## WHAT NEEDS TO BE DONE:
In the records below, find the line with "1000x562 pixels." and the line with "Show password in first password field"; return exactly those lines and every line between them.

## Stored records:
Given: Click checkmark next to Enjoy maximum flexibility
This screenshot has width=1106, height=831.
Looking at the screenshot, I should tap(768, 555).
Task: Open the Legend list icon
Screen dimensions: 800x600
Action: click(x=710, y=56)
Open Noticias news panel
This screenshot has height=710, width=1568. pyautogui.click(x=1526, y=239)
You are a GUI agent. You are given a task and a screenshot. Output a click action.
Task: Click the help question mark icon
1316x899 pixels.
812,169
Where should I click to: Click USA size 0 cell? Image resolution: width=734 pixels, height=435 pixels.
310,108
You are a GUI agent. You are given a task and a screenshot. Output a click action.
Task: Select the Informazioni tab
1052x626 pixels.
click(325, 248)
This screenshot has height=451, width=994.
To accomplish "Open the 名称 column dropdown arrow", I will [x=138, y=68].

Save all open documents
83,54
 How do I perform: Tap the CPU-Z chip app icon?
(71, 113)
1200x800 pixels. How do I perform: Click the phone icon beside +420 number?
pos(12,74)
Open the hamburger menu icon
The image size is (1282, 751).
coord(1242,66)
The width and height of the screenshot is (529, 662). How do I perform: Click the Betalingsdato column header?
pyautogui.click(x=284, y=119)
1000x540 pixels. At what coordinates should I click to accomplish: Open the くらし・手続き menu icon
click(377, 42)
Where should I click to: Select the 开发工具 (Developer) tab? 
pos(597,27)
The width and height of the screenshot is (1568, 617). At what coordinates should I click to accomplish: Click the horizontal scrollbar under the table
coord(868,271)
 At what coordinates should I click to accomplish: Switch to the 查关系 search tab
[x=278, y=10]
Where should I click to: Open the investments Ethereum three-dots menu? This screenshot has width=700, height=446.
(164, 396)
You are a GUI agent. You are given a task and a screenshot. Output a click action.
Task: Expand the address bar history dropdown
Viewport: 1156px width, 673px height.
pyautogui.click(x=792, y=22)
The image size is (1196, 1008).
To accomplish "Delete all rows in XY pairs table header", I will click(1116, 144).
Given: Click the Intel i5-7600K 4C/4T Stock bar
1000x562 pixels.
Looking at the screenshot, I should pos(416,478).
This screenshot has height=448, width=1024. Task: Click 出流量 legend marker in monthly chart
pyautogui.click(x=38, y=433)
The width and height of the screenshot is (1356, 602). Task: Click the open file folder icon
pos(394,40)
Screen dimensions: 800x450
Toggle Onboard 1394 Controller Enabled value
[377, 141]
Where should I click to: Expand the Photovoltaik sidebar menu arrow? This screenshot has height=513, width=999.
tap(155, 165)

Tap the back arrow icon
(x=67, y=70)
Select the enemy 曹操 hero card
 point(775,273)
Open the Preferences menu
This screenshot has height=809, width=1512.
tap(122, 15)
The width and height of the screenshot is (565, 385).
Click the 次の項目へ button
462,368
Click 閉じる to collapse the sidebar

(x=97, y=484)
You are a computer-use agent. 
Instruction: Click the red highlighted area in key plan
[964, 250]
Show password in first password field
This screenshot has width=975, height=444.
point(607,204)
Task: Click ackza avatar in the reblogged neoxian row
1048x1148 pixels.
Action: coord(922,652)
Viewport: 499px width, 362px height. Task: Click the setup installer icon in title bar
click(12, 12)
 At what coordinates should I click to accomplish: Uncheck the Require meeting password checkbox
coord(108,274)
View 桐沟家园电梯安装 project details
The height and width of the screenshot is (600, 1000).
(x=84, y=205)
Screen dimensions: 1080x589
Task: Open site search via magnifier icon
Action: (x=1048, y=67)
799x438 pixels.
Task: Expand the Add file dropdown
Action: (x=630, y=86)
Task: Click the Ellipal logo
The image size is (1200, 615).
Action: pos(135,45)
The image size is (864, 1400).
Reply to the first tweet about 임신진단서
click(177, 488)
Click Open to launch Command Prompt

## YOUR SOLUTION:
1000x562 pixels.
Looking at the screenshot, I should pos(416,478).
This screenshot has height=448, width=1024. Task: Click 出流量 legend marker in monthly chart
pyautogui.click(x=38, y=433)
The width and height of the screenshot is (1356, 602). Task: Click the open file folder icon
pos(394,40)
Screen dimensions: 800x450
Toggle Onboard 1394 Controller Enabled value
[377, 141]
Where should I click to: Expand the Photovoltaik sidebar menu arrow? This screenshot has height=513, width=999.
tap(155, 165)

Tap the back arrow icon
(x=67, y=70)
Select the enemy 曹操 hero card
 point(775,273)
Open the Preferences menu
This screenshot has height=809, width=1512.
tap(122, 15)
The width and height of the screenshot is (565, 385).
Click the 次の項目へ button
462,368
Click 閉じる to collapse the sidebar

(x=97, y=484)
You are a computer-use agent. 
Instruction: Click the red highlighted area in key plan
[964, 250]
Show password in first password field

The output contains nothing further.